#### WORK INSTRUCTIONS:
Take the line containing "This screenshot has width=1376, height=761." and every line after it in the data below, and print them exactly as given, with nothing else.

#### MATERIAL TO PROCESS:
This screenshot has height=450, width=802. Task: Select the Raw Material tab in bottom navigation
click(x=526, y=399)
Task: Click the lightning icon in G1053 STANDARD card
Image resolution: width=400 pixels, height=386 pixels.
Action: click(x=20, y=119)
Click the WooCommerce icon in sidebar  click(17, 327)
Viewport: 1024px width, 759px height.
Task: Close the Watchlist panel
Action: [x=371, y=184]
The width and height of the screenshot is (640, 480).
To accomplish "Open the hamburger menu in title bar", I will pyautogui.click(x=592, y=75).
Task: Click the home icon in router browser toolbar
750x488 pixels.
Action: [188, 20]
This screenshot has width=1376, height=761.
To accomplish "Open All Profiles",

#### SOLVED PROBLEM:
This screenshot has width=1376, height=761.
To accomplish "Open All Profiles",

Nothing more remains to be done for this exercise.